Jeff Judy

Jeff's Thoughts - November 10 , 2010

Mind the Gap!

In the last couple of years, all too many banks have discovered a "cultural gap" within their organizations. By "gap," I mean a situation where the beliefs, strategies, and vision of the bank's leadership are not consistent or congruent with actual behavior, the execution of the bank's business, at the front lines. Bank employees engage in practices with customers, and within theorganization as they work with other departments, that do not reflect the plans and tactics developed by bank management.

You could think of a two-by-two matrix: leadership vs. front lines on one dimension, simply "good" or "bad" on the other. That means you could have:

  1. A bank where the leadership has good strategies, and they are reflected in good practices at the front lines;
  2. A bank where the leadership is on the right track, but something bad happens at the front lines;
  3. A bank whose leadership is on the wrong track, whose management has the wrong strategies or values, but whose front line employees tend to do the right thing.
  4. A bank where the leadership has the wrong vision, and the front lines faithfully apply that bad vision with bad practices.

If I were to predict the financial fortunes of these banks, I would expect #1 to do well, of course, and #3 could achieve at best a mediocre performance. Bank #2 might muddle along, depending on how big the cultural gap is. But #2 is also one of the types of banks that suffered mightily in the recession, as management was surprised to discover the bank wasn't doing what they thought they were doing.

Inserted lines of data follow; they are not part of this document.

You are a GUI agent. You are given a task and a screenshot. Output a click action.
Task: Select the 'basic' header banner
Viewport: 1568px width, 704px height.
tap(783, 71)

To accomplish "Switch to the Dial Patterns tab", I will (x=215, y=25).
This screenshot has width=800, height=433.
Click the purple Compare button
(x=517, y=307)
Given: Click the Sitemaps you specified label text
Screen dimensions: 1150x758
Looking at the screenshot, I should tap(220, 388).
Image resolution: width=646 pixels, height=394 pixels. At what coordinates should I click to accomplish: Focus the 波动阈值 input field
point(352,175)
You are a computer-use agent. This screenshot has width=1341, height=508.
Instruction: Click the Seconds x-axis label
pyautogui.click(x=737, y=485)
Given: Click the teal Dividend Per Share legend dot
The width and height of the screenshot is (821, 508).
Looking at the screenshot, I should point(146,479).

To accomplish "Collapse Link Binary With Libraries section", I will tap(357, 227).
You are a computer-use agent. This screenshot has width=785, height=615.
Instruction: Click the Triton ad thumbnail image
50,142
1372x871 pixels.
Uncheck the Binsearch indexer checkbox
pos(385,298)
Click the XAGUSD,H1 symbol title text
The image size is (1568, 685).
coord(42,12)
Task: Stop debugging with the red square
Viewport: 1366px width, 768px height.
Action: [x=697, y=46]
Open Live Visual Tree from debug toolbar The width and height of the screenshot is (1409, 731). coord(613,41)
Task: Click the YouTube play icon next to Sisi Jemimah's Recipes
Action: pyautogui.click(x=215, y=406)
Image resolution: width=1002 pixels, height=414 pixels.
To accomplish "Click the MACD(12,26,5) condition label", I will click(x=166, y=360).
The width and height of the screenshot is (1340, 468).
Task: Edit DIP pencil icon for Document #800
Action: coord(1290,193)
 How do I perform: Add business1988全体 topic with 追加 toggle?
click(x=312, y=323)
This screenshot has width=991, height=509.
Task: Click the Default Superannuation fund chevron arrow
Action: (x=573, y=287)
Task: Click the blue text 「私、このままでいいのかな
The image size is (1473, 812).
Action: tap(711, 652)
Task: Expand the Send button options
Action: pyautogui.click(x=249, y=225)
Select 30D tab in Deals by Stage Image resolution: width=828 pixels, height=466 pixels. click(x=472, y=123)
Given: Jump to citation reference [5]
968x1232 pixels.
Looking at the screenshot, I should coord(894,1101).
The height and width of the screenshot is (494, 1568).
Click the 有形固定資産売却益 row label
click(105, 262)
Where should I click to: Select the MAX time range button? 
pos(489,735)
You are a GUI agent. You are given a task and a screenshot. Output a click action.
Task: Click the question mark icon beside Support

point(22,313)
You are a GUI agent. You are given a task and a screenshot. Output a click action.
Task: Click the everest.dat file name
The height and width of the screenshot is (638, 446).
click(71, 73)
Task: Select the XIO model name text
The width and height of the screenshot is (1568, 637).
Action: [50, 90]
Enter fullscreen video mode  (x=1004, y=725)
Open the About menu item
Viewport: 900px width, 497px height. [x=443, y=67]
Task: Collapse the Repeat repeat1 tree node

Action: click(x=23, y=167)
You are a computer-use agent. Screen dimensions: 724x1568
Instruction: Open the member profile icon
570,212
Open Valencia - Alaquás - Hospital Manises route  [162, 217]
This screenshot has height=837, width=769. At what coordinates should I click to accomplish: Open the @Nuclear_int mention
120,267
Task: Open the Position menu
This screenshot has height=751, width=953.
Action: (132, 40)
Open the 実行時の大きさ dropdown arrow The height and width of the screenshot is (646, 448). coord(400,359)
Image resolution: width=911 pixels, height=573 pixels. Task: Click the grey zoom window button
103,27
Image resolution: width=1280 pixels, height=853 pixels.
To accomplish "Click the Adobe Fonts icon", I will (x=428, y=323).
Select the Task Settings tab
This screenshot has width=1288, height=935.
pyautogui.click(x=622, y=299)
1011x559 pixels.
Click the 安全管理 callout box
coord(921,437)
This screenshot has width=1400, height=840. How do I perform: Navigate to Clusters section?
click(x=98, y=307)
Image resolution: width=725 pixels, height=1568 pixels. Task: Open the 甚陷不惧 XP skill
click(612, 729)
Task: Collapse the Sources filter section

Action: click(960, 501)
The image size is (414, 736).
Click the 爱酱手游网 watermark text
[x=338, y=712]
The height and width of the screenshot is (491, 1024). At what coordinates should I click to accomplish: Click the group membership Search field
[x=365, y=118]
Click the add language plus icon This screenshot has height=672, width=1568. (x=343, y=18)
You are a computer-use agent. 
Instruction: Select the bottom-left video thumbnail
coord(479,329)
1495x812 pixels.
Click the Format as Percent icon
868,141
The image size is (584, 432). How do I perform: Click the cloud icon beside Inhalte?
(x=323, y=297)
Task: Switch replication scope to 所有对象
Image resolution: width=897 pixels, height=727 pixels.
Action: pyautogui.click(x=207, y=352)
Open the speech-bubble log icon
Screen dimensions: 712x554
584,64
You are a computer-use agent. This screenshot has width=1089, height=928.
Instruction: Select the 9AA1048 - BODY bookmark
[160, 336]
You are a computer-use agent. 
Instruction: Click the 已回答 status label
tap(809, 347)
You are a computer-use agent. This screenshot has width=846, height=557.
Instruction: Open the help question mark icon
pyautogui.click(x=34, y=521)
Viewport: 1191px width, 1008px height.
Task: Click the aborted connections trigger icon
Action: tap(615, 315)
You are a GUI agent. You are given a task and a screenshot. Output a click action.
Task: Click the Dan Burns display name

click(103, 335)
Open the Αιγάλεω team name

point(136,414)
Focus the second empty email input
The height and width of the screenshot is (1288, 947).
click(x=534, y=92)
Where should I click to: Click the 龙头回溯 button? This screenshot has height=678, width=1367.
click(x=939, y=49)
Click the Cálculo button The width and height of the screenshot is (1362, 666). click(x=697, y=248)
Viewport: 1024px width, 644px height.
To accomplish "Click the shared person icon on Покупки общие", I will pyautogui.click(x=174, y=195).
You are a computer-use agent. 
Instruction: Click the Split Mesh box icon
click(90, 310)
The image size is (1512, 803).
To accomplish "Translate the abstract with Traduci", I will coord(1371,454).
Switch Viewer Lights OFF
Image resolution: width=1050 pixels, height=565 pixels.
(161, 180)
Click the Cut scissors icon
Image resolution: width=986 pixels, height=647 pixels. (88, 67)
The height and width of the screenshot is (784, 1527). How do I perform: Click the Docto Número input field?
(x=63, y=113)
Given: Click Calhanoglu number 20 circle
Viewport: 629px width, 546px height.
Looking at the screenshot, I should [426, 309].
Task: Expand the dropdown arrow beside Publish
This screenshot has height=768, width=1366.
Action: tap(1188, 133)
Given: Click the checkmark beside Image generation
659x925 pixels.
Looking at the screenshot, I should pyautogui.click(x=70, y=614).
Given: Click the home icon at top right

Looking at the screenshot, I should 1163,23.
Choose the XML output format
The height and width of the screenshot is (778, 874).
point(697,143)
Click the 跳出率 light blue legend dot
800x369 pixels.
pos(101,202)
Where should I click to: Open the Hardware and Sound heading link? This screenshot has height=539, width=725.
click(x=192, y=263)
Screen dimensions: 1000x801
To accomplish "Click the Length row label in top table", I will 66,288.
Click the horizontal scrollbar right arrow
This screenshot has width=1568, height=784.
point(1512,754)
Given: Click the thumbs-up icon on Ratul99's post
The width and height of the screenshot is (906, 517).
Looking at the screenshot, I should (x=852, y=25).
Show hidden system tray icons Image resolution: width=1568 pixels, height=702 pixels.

Bank #2 is the classic source of "ugly surprises."

Bank #4 is a special case, perhaps one in which, say, everyone in the bank is pursuing the fast buck. A bank on the #4 model tends to make a lot of money when times are good, because they are essentially cheating to gain an advantage on their rivals. Yet many #4 banks were swept away by the recession, when the risks they had taken came home to roost.

What is interesting is that in terms of culture, Bank #4 is most like Bank #1, and Banks #2 and #3 are similar to each other. In Banks #1 and #4, the management vision is being implemented at the front lines. The culture is, as I say, "tight." Communication is strong across all levels and locations of the bank, regardless of the content of those communications.

"Tight" cultures like those in these two banks confer a special advantage: the ability to respond to change quickly. Because the front lines really do follow what management says, when management says something new -- when the leadership changes their vision and issues new directives in response to changing conditions -- employees throughout the institution quickly put the new ideas in practice.

In general, I believe that a "tight" culture that allows a nimble response, even in a bank where the strategies may be faulty, is in a stronger position than a "loose" culture where those "ugly surprises" can kill you. For example, those #4 banks, from the list above, may have been engaged in the wrong practices when the recession hit. But those #4 banks who responded to the new conditions quickly, survived, because the new approach was propagated throughout the organization very rapidly.

The #2 banks, on the other hand, the "ugly surprise" category where the front lines were following their own path, had little opportunity for recovery. Management may have responded very vigorously with new standards, revised procedures, and more. But because they could not quickly spread the new ways of doing things through their loose culture, because of the gap between the leadership and the front lines, they were not able to change in time to avoid disastrous consequences.

So how do you know if you have a tight culture?

You have to ask. You have to find a way of conducting a formal assessment of your vision and your actual practices. I have been consulting with banks on cultural issues for decades, and I can tell you, first, that almost every bank believes they are like Bank #1 above. And second, the vast majority of these banks turn out, when we look closely, to be more like Banks #2 and #3.

Cultural gaps are hard to see if you do not deliberately look for them. You owe it to your bank, your customers, and all your stakeholders to find out how tight your own culture is, right now.